Its been almost two-and-a-half years since I moved out here and almost two years since I bought there house here. Perhaps I don't trumpet that fact enough (or perhaps just not to the right people) as I was reminded of over the past couple days. Sunday I received a letter in my mailbox addressed to the wrong person. It's been a number of months since I recall happening. So Joan B., if you're reading this, I have an envelope for you. Errant mail is understandable here given the migratory nature of a certain percentage of our population.
Mail is one thing. When people come to the door looking for someone else, though, that's just a little bizarre, and somewhat comical too. Late yesterday evening, I was doing what I do best on the Monday afternoons I have off, which is to say vegging and being lazy. I was brought back to reality by the door bell ringing. I was pretty sure it wasn't a tenant since one was home and it was a little early for the other one to be home from work. I figured it was someone looking for a room and was quickly rehearsing my "Sorry, but all my rooms are rented out now," shtick as I opened the door.

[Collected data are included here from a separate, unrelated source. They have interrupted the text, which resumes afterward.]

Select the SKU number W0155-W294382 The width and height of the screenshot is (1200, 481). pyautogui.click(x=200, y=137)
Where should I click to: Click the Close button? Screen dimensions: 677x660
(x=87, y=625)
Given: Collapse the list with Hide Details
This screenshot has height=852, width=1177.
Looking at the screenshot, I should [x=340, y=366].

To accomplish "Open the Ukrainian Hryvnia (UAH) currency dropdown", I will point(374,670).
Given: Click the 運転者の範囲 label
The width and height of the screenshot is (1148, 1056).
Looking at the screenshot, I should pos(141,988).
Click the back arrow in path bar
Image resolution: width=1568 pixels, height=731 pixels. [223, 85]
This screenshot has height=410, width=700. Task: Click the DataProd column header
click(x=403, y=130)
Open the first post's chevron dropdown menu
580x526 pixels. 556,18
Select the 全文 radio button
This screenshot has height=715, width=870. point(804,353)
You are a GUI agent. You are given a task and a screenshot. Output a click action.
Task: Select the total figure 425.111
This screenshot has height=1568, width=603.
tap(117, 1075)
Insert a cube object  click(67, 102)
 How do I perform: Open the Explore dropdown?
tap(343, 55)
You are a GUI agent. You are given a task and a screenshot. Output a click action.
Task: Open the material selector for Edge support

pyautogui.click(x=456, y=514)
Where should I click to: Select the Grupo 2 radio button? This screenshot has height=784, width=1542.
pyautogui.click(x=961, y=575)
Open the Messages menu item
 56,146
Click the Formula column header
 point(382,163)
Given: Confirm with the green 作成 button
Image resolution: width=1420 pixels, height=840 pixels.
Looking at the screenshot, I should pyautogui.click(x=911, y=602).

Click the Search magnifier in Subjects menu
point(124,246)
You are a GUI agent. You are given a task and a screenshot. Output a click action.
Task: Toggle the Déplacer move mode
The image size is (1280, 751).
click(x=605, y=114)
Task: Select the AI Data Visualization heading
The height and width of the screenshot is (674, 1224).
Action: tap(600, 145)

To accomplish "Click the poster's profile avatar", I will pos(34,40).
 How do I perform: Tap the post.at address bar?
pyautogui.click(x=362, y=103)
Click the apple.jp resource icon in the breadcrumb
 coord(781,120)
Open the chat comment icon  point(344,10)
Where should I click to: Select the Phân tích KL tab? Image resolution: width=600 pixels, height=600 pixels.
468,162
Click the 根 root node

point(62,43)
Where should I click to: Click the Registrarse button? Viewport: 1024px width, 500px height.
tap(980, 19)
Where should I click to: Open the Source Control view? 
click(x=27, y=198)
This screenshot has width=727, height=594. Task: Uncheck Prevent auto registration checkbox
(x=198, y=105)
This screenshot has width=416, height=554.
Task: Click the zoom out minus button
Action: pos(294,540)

You know when I weird-looking bald guy with a hat is on your doorstep, it has the potential to be an odd conversation. I paraphrase our conversation here to the best of my ability....
Creepy bald guy - Hi are you Lorraine?
Me - No.
Creepy Bald Guy- Oh. Is there a Lorraine that lives here?
Me - No. Sorry.
Creepy Bald Guy- Really? How long have you lived here?
Me- I've lived in this house a couple years.
Creepy Bald Guy- Oh. Sorry. I've always done her steaks. Maybe I have the wrong house here.
Me (to myself) - Gee...ya think?
Creepy Bald Guy- I've been doing her meat for awhile. [I kid you not.....those were his exact words.] Well, you wouldn't be interested in some steaks?
Creepy Bald Guy- How about some ribs then? Pork chops?
Me- Nope, I'm good.
Creepy Bald Guy- Okay then, sorry to bother you. Have a nice night.
Now, I know I can go to the post office to deal with the mail man....never thought I'd have to deal with a meat man.